*** Document segment

Elsewhere across Quebec, 80 cm of snow fell in the Laurentides Wildlife Reserve north of Quebec City while 65 to 75 cm of snow fell locally in the Gaspésie, Bas-Saint-Laurent and Eastern Townships regions south of the Saint Lawrence River. Up to 40 cm fell in the Ottawa and Quebec City regions.
The heavy snow was accompanied by damaging wind gusts of near hurricane-force, which created snowdrifts of up to two stories high in some places. Widespread power outages were reported and some were left without power for up to ten days. The city of Montreal was left paralyzed following the storm for a few days. Bus service was stopped: snowmobiles and the Montreal Metro were the easiest transportation options possible throughout the city, while bridges and roads were completely shut down. For the first time in over 50 years a Montreal Canadiens National Hockey League game at the Montreal Forum was postponed. Seventeen people were killed in Montreal while there were several other injuries related to the storm. Fatalities were resulted by heart attacks or people stuck inside stranded vehicles. At least two people were killed in the Quebec City region and at least 30 fatalities were reported province-wide. It took at least 36 hours to clean up the worst of the storm and to resume regular traffic although snow clearing operations lasted for several days. Initial damage estimates were at about $1 million (1971 dollars) for central Quebec including 50 homes that received roof damage. Businesses also sustained window damage some due to flying debris particularly in the Limoilou area of Quebec City.

******
*** Data records

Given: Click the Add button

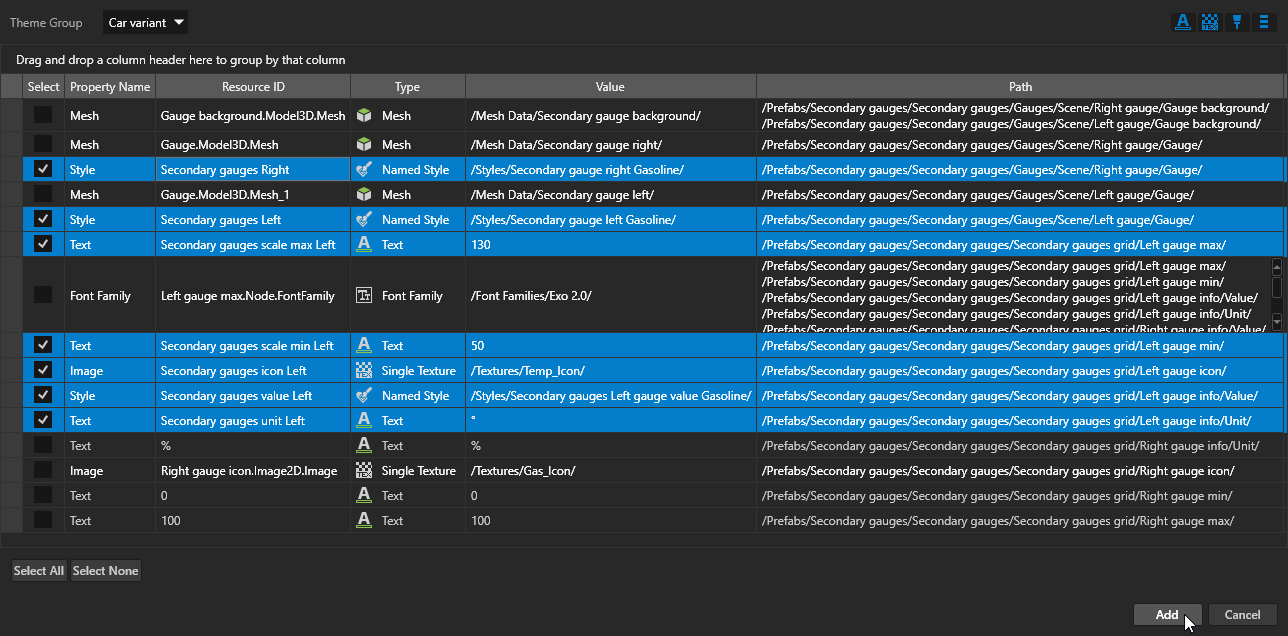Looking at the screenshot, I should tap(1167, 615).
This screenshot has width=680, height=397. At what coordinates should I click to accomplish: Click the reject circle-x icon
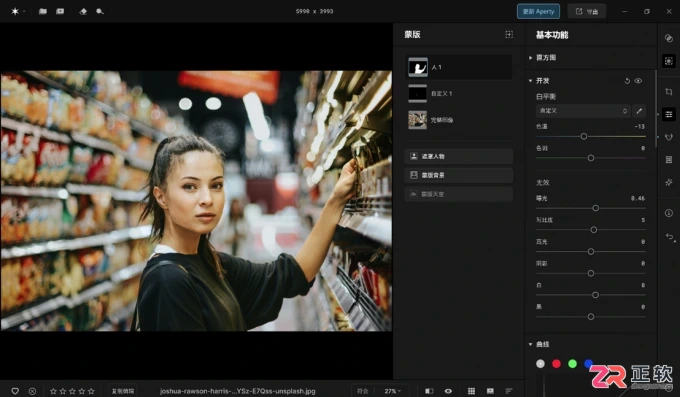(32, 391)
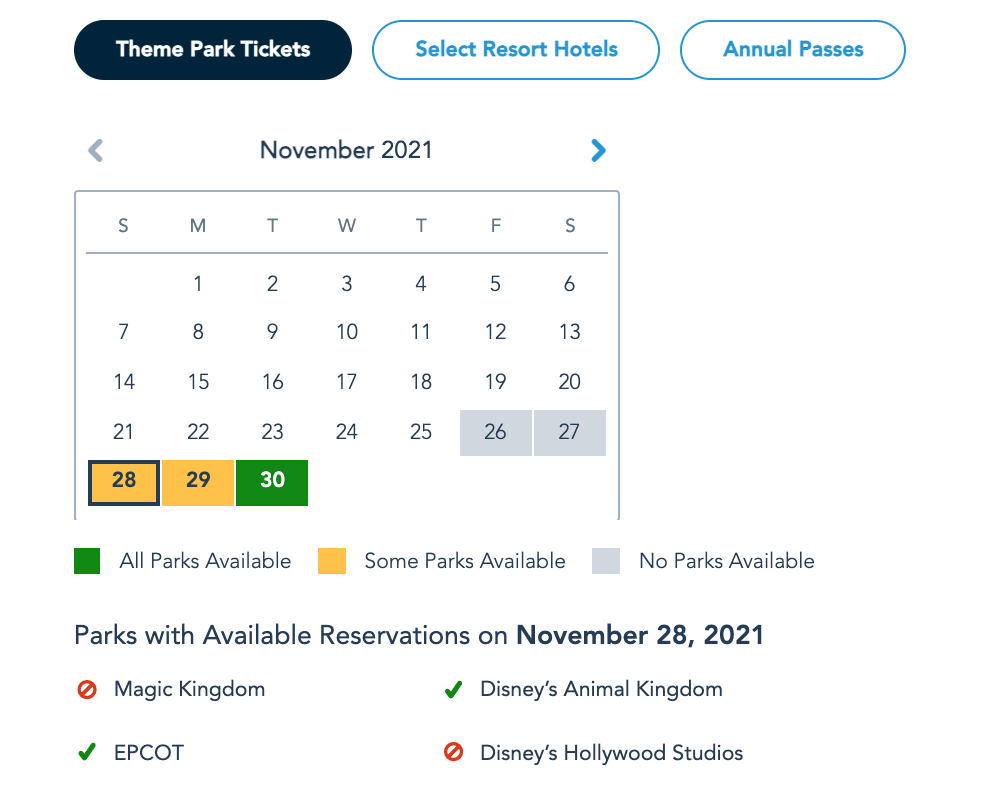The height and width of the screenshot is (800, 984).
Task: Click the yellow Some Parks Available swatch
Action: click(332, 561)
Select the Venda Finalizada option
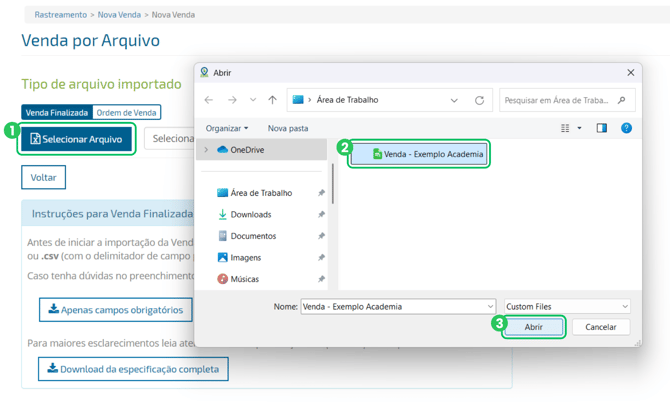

******
*** Data records

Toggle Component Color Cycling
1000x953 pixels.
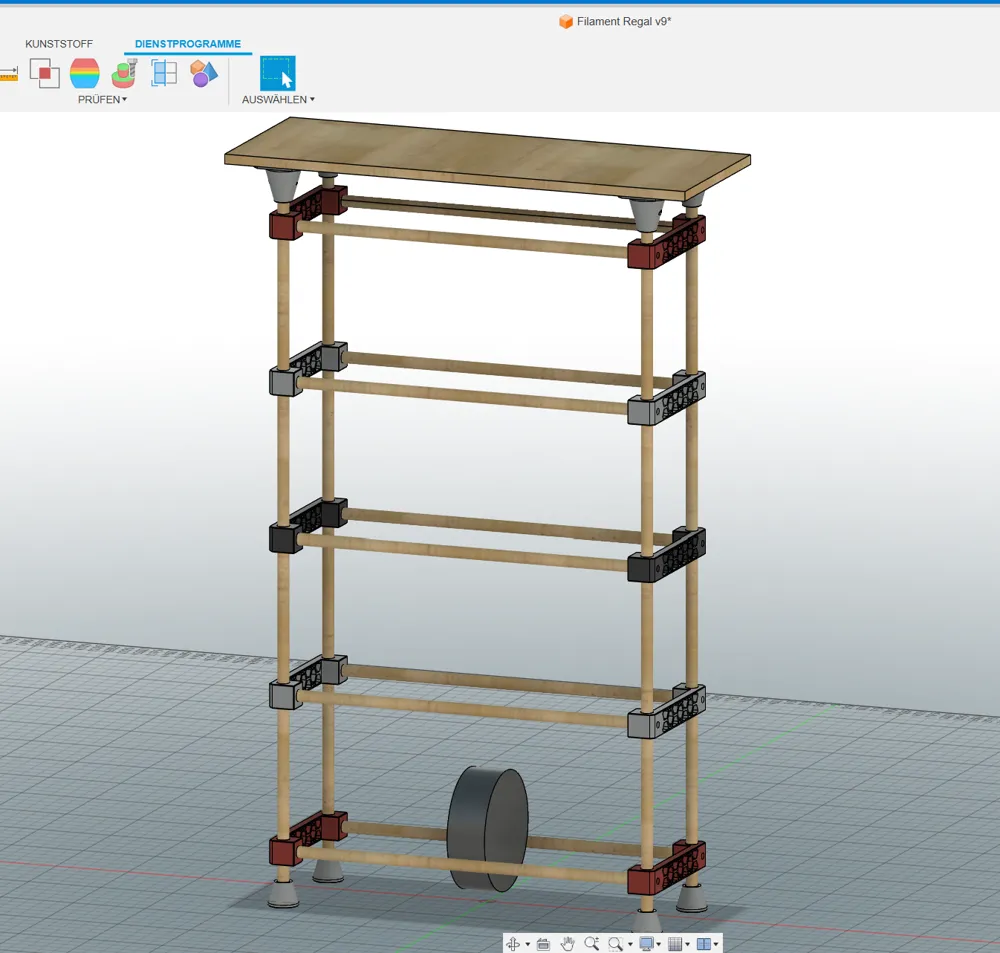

******

• **Brief 1**:
According to the Quebec snowstorm passage, what caused snowdrifts up to two stories high? Answer in one to three sentences.
• **Brief 2**:
Write the next part of the Quebec snowstorm passage, starting after its final sentence.
You can set the data aside; nothing here depends on them.

• **Exercise result 1**:
The heavy snow came with damaging wind gusts of near hurricane-force, and those gusts piled it into snowdrifts up to two stories high in some places.

• **Exercise result 2**:
Quebec Snowfall Amounts - March 3–5, 1971
| City | Snowfall Amounts |
| Mont Apica | 80.2 cm (31.6 in) |
| Upton | 72.5 cm (28.5 in) |
| Gaspé | 58.4 cm (23.0 in) |
| Saint-Hubert (Longueuil) | 58 cm (22.8 in) |
| Trois-Rivières | 52.1 cm (20.5 in) |
| Drummondville | 51.6 cm (20.3 in) |
| Joliette | 48 cm (18.9 in) |
| Montreal (Dorval Airport) | 47 cm (18.5 in) |
| Sherbrooke | 30.5–45.7 cm (12.0–18.0 in) |
| Quebec City | 44.3 cm (17.4 in) |
| Hull-Ottawa | 30–40 cm (11.8–15.7 in) |
| CFB Bagotville (Saguenay) | 19.3 cm (7.6 in) |
All amounts are snowfall only

==Historical perspective==

The 1970–1971 winter season was the worst on record for many areas of eastern Ontario and southern Quebec in terms of all-time snowfall records. Ottawa had received up to 444 cm of snow that year and Montreal just over 380 cm, records that were nearly broken during the 2007–2008 season when Ottawa received 436 cm and Montreal 375 cm. Quebec City also had their worst season in 1970–1971 with 460 cm before it was broken in 2007–2008 when just over 500 cm fell.

Storms in December 1969 left 58 cm in three days across the city making that event the most significant snowfall event from one system. Other systems in 1954, 1955, and 2001 had higher total snowfalls for a single event making the 1971 even the fifth-heaviest single-event snowfall.

The record snowfall may have been a contributing factor for a deadly mudslide in the town of Saint-Jean-Vianney in May 1971 when heavy rains combined with already saturated grounds because of heavy melting snow formed a large sinkhole of about 600 m wide and 30 m deep. Thirty-one people were killed by the mudslide.